4) Teens change their appearance all the same, so what if my MC zaps herself a new butt. She has superpowers. If you had superpowers you’d zap yourself a Kardashian rear too.
There’s dyeing your hair and then there’s giving yourself radical plastic surgery via magic which is what occurs in Brittany Geragotelis’s What the Spell?. The book itself spends three pages depicting the change a pretty but quasi mousy girl to looking like Barbie. It’s disgusting. It’s disturbing. And yet, Brooklyn is a character that we’re supposed to identify with. After all, all of us want to zap are problem areas a way too, right? Well, maybe…but do we (well, there is plastic surgery), but to be honest this isn’t merely fixing one problem this is overhauling ones entire appearance. And in many books this happens to a degree. Maybe not all at once, but characters do undergo physcial transformations. Bella, for instance, becomes a beautiful vampire in Breaking Dawn (the fact that she just gave birth seems overshadowed, since she’s given a supermodel body when in reality she should spend eternity with a postpartum body). Showing that you can change yourself with the snap of your fingers and that it’s perfectly okay to scrub any semblance identity away isn’t a healthy message.
5)Its fiction.

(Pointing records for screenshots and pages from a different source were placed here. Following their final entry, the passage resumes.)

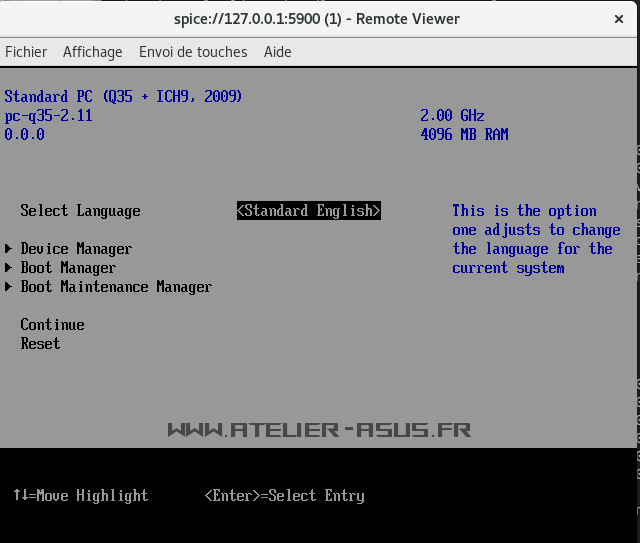Select the Reset option
This screenshot has width=640, height=543.
40,344
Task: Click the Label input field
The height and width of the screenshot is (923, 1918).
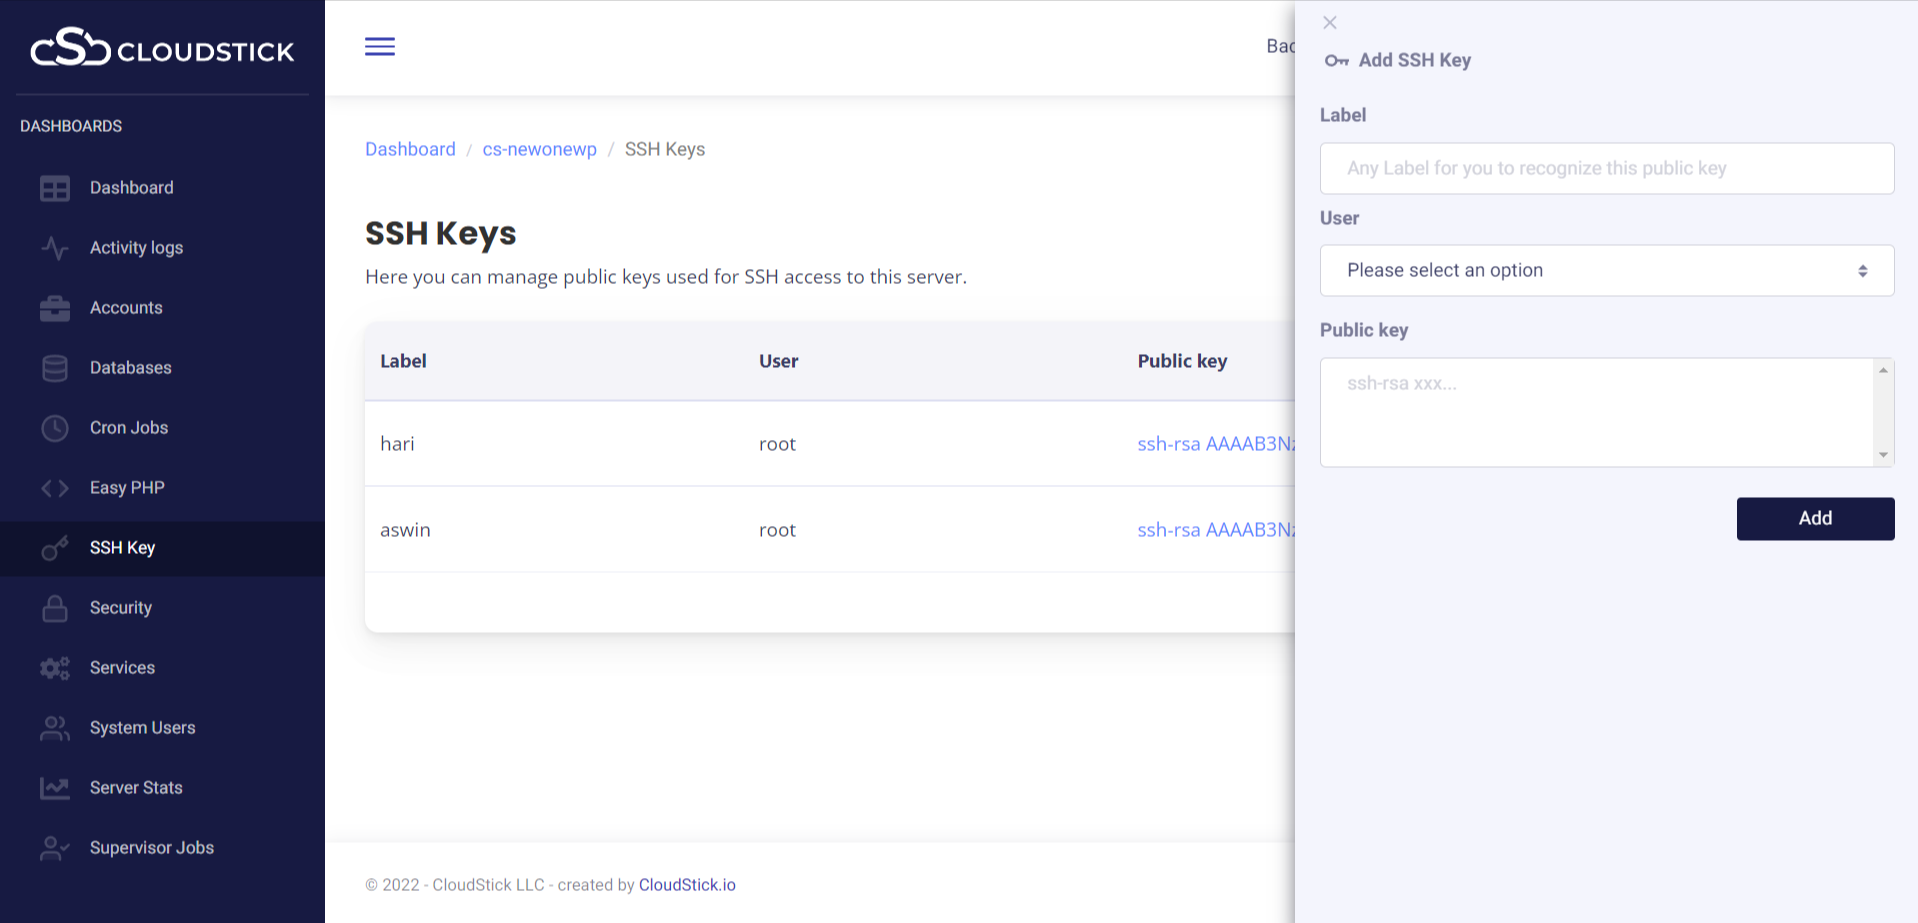Action: (1606, 168)
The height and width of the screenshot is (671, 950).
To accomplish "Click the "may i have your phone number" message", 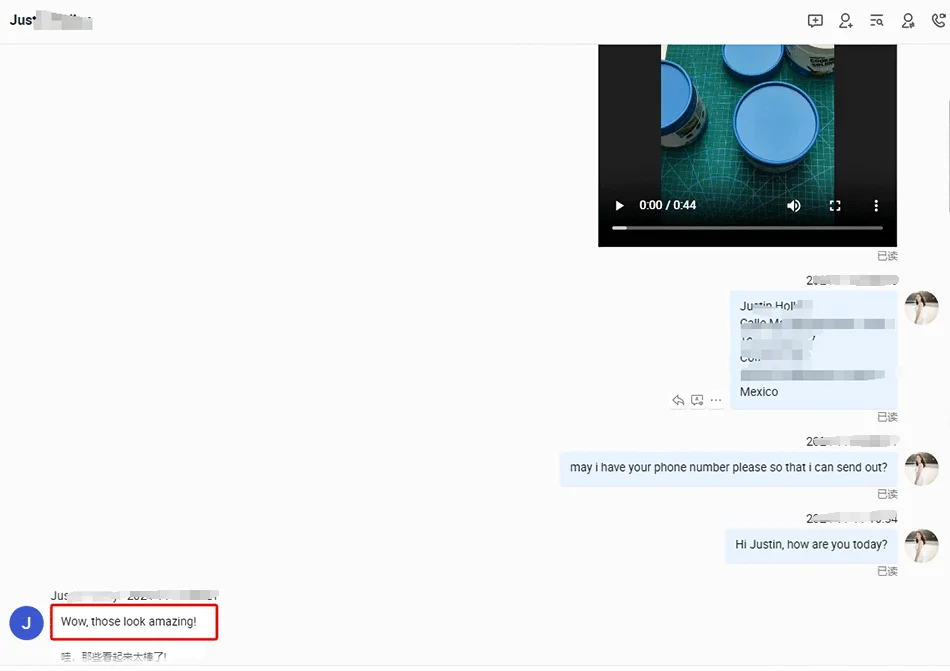I will tap(728, 468).
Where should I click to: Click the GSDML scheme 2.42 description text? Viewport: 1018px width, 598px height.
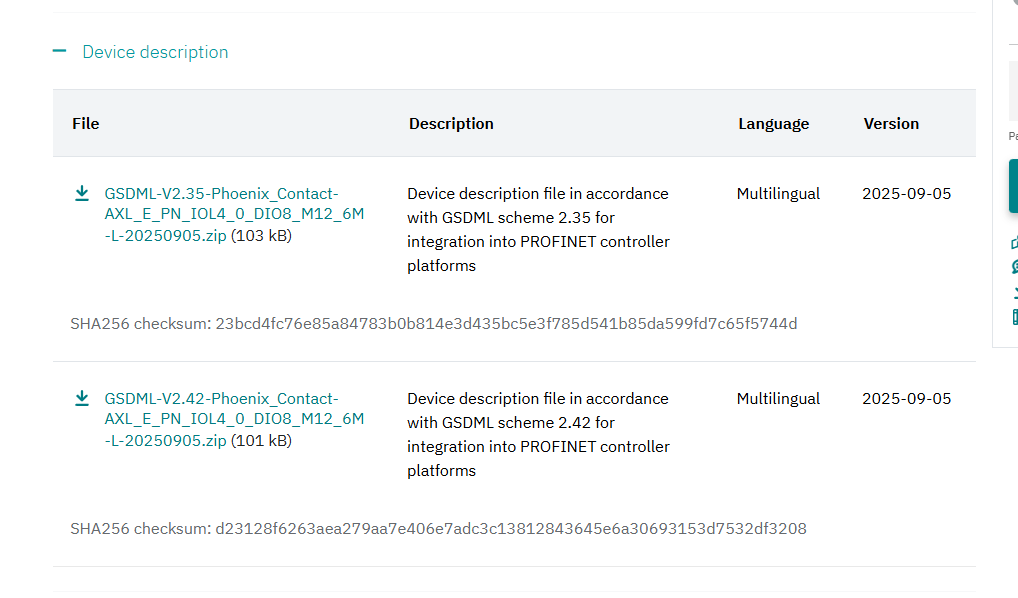(538, 434)
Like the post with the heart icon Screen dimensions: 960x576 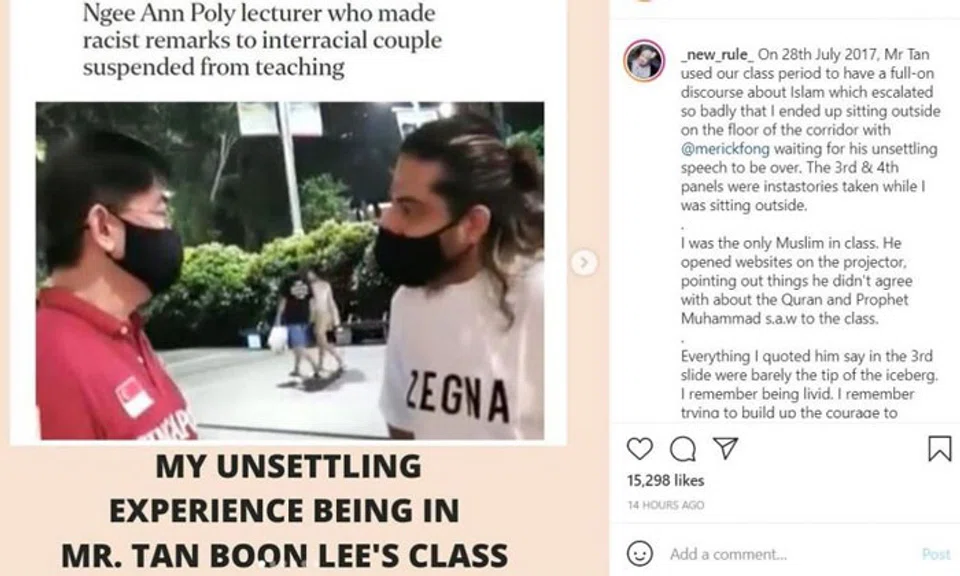(x=640, y=449)
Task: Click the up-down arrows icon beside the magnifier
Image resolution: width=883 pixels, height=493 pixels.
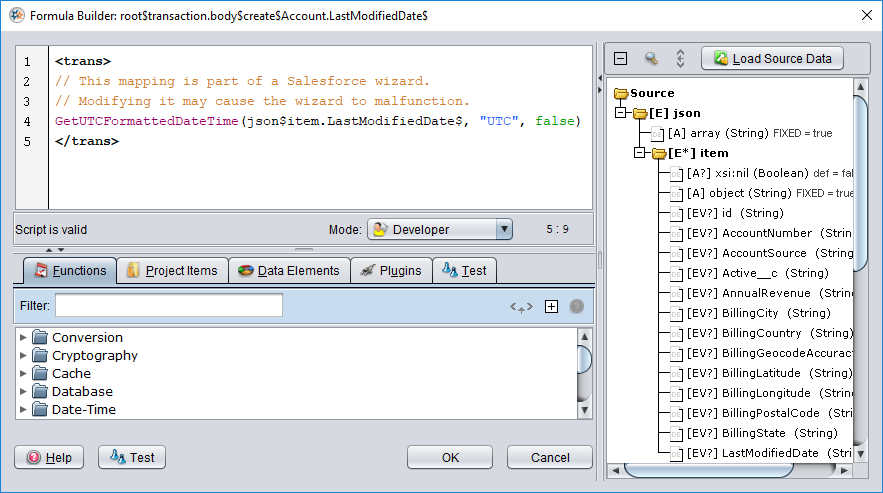Action: pyautogui.click(x=680, y=58)
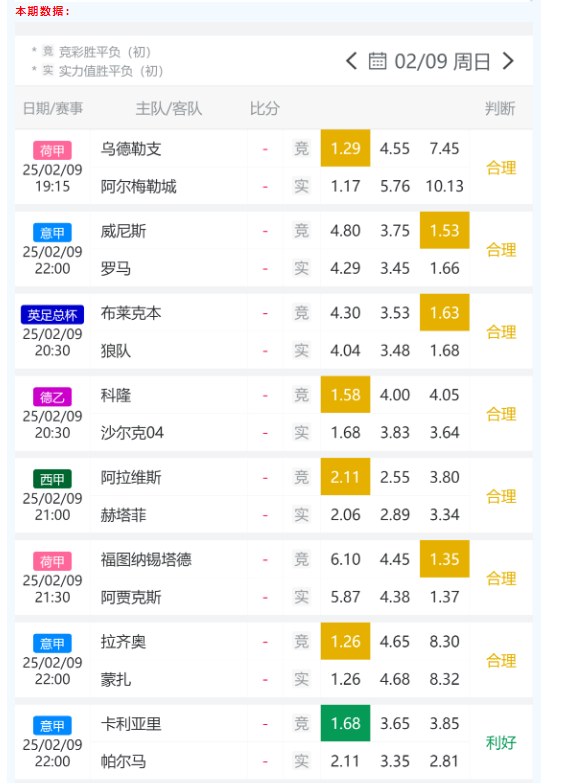This screenshot has width=565, height=783.
Task: Select green 1.68 odds for 卡利亚里
Action: click(x=345, y=723)
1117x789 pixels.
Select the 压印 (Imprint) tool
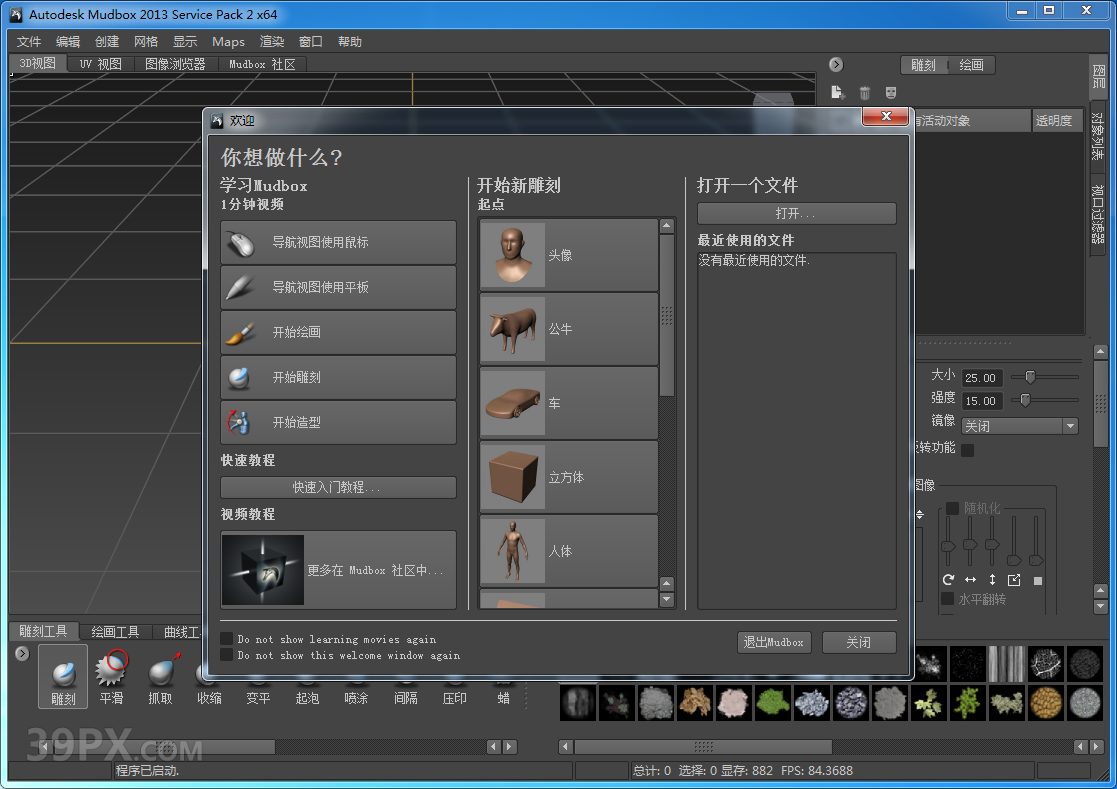click(x=455, y=676)
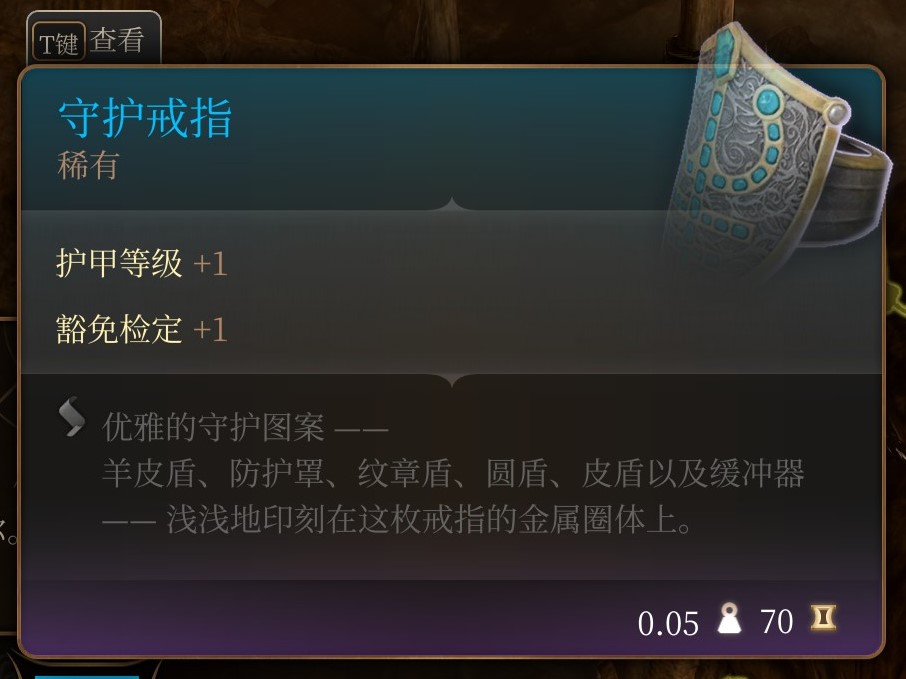
Task: Click the turquoise gem on the ring
Action: [x=768, y=103]
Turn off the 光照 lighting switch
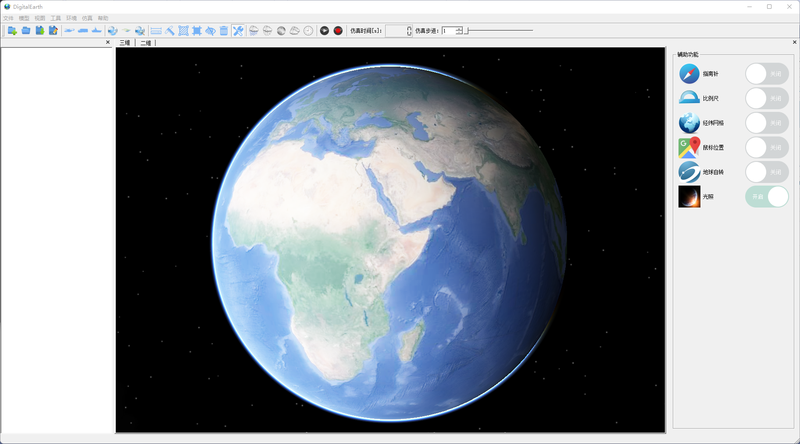This screenshot has height=444, width=800. point(767,196)
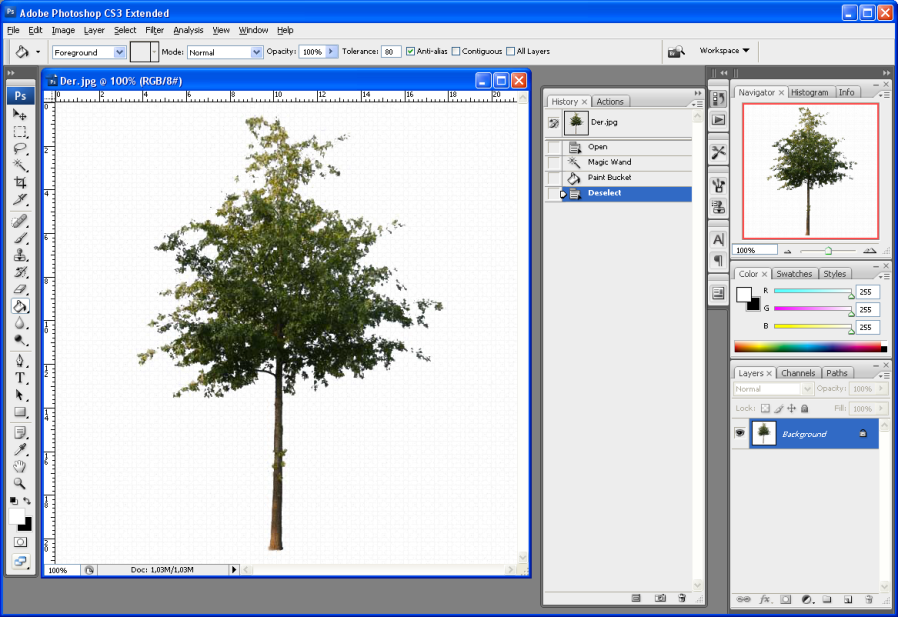This screenshot has height=617, width=898.
Task: Switch to the Channels tab
Action: [797, 373]
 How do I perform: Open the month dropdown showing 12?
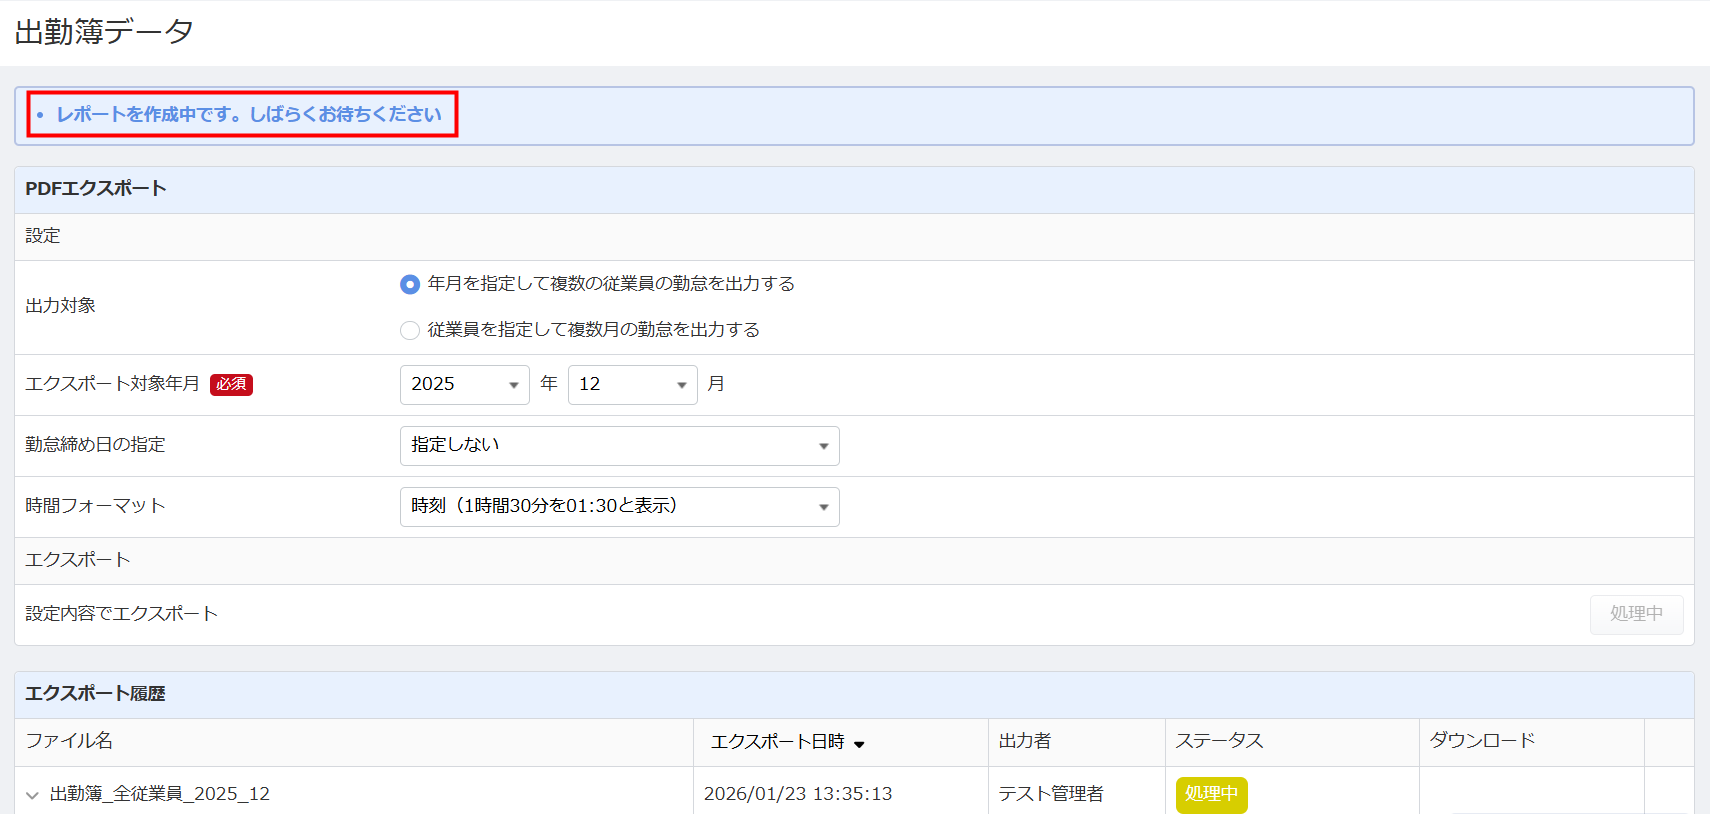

And so what if I my character has the perfect butt.
Two words: Mary Sue. Seriously, there are so many annoying YA characters with perfect butts and perky breasts that fail the Sue litmus test, it’s not difficult to see why they have said perfect assets (wish fulfillment). Oh, and that fiction excuse it’s really flimsy just like Stephenie Meyer’s logic in Breaking Dawn and we all know how purdy Bella looked after her transformation.